Palmeiras voltou aos treinos nesta semana respeitando o isolamento e o treinador falou pela primeira vez desde a parada do esporte em março

Luxemburgo prega respeito às determinações que quem cuida da saúde

Luxemburgo prega respeito às determinações que quem cuida da saúde

Divulgação Agência Palmeiras - 14.3.2020

Em meio à pandemia do novo coronavírus, a discussão sobre a volta ou não do futebol virou um dos assuntos mais comentados do momento. O técnico do Palmeiras, Vanderlei Luxemburgo foi muito claro sobre o que pensa, em entrevista coletiva realizada nesta quarta-feira, via vídeo conferência.

“As pessoas estão muito preocupadas com futebol, como se fosse a máquina que fosse mover o mundo. A minha preocupação é com o momento mundial, com a saúde, com óbito de pessoas, a letalidade do vírus. O que temos de pensar é como vai acabar com o vírus e o futebol só está dentro desse esquema”, afirma o treinador.

Luxemburgo fez questão de falar que o momento é de respeitar as determinações dos profissionais que entendem do assunto. Opiniões só criam discussões e não levam a lugar nenhum. “Sou uma pessoa que se posiciona. Mas não vejo o momento certo. O maior posicionamento é o número de mortes. A medida é isolamento. Não tem outra solução. Tem que se posicionar quando tem uma solução, se não só vira discussão. ”

Adaptação de treinos

O elenco do Palmeiras voltou das férias na última segunda-feira, mas cada um nas suas casas. As sacadas e quintais dos atletas viraram o campo de treinamento e tudo acompanhado pela comissão técnica. Atividades com horários regrados e com determinações a serem seguidas.

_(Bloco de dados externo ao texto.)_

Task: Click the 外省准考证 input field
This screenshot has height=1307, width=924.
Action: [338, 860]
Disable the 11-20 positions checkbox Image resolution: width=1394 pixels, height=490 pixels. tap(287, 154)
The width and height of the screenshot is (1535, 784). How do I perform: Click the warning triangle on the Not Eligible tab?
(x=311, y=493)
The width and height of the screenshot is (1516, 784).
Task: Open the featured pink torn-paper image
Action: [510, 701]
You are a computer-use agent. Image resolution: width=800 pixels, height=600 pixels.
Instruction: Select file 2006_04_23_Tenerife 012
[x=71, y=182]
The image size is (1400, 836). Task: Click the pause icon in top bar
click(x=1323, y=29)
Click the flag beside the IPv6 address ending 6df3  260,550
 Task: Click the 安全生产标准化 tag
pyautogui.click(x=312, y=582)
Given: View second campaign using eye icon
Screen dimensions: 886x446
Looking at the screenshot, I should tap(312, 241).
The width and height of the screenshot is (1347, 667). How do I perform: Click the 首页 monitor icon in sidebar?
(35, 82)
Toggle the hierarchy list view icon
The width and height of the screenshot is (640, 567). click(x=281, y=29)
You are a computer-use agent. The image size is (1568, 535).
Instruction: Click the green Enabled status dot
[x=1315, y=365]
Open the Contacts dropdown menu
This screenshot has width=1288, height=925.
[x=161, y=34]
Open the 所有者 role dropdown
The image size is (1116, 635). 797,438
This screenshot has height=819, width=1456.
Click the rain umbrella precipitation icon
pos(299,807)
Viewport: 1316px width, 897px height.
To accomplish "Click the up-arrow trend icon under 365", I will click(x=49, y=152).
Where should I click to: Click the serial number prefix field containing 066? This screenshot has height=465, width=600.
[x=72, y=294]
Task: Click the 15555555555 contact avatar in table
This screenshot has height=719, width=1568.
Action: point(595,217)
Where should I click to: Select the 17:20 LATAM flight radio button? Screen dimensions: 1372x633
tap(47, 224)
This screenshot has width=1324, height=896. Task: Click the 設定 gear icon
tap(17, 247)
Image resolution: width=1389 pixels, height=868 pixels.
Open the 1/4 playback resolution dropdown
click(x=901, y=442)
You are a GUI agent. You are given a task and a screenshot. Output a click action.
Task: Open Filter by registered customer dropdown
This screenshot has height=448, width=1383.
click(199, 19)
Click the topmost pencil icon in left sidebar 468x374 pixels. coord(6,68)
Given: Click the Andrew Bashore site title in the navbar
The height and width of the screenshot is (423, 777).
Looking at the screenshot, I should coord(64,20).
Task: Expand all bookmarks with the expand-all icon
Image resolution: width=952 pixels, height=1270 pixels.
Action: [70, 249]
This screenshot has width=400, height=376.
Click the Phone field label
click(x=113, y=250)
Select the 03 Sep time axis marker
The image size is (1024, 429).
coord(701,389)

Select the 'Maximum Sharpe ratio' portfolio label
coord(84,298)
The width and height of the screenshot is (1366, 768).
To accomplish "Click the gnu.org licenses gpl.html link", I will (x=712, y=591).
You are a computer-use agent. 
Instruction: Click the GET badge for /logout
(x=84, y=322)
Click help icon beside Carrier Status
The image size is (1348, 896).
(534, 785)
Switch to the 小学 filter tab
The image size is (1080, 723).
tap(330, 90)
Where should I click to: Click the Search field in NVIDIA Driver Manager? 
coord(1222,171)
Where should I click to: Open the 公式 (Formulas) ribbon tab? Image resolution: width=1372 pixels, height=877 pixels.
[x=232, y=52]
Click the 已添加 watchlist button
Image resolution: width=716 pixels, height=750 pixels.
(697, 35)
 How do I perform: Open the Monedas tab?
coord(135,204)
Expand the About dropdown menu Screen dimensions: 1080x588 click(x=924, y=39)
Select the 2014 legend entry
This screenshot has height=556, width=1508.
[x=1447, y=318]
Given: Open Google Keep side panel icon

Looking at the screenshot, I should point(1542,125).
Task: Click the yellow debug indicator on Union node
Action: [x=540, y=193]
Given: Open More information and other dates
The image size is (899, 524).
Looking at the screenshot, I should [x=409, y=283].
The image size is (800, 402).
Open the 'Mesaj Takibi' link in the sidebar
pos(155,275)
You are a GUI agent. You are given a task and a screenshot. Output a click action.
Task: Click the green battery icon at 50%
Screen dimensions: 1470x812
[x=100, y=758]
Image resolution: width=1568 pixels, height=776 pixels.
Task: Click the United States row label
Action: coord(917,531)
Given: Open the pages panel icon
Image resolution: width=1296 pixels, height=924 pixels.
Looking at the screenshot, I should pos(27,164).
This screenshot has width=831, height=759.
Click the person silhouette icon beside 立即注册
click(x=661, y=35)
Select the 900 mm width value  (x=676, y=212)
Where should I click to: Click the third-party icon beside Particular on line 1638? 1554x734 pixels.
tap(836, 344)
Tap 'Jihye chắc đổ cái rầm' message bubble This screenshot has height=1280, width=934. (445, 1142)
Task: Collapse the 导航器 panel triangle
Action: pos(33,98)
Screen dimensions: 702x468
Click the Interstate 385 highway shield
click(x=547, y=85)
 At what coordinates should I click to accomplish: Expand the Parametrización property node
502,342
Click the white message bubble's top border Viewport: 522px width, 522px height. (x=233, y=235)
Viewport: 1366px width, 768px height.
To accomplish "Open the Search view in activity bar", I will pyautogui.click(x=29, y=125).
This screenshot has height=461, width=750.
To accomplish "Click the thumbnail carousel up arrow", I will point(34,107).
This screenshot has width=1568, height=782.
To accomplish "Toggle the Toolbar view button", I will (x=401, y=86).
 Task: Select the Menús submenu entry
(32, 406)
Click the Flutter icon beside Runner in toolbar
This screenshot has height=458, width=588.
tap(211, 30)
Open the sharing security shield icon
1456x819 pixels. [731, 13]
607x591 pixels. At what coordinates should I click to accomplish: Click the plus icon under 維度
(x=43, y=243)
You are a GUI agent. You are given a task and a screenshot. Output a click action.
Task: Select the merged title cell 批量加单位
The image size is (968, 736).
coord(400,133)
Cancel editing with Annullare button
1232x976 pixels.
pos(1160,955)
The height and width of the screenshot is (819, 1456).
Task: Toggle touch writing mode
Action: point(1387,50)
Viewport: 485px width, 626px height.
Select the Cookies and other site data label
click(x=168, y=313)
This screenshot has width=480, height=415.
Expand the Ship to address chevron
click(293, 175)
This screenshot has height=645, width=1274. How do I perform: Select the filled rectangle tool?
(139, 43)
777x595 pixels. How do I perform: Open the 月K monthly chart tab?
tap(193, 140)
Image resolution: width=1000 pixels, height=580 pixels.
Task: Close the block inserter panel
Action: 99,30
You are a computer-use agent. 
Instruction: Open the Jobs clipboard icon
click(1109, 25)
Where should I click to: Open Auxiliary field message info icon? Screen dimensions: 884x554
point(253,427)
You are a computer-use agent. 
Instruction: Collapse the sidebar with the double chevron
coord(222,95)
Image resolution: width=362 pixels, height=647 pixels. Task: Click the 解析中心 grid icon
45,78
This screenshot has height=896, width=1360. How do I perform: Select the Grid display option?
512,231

“Durante as férias passamos um planejamento para os atletas. Mas eram férias. A partir de agora não. Então, criamos uma ferramenta que fomos na casa do atleta. Todos treinando ao mesmo tempo. O olho-no-olho faz falta. Mas temos de nos adaptar. Estamos cada um em sua casa, mas juntos. Todos têm de cumprir as determinações do grupo, como se fosse no CT”, explica Luxemburgo.

No período de afastamento, o técnico falava com os jogadores de duas a três vezes por semana. Com a preocupação de manter o contato e saber como todos estavam. “Falamos muito entre nós. Todos estavam preocupados com pais, avós. Mas também falamos das crianças para que ninguém precisasse de hospital nesse momento tão difícil. Foi importante esse contato direto”, diz o treinador.

Além dessa conversa com os atletas, Luxemburgo trabalhou analisando jogos e como mudar o time. Mas não quis contar para os jornalistas o que descobriu em todo esse estudo. “O resultado da análise é nosso. Não tem como passar para vocês, né?”, brinca o palmeirense.

Mudança de vida

Além de trabalhar, Luxemburgo acredita que o momento em que ficou em casa também está o ajudando a repensar a vida.

“Me sinto triste e incomodado em ver como somos vulneráveis. Como nos preocupamos com coisas desnecessárias e quando chega um momento desse não sabemos o que fazer. Estou acostumado com tudo na mão. É um reaprendizado de como devemos viver quando tudo isso acabar”, desabafa.

Ele está em isolamento com a mulher e uma das filhas. As outras ficaram cada uma em suas casas, com filhos e maridos.

“Temos uma preocupação muito grande com a higienização de tudo e com sair pouco de casa. Desde o começo converso com minha família sobre isso. Porque jovem acha que nada acontece com ele. Minha família está aprendendo a se reunir. Repensamos a nossa vida. O quanto é gostoso você se sentar numa mesa, conversar e ficar juntos”, conta Luxamburgo.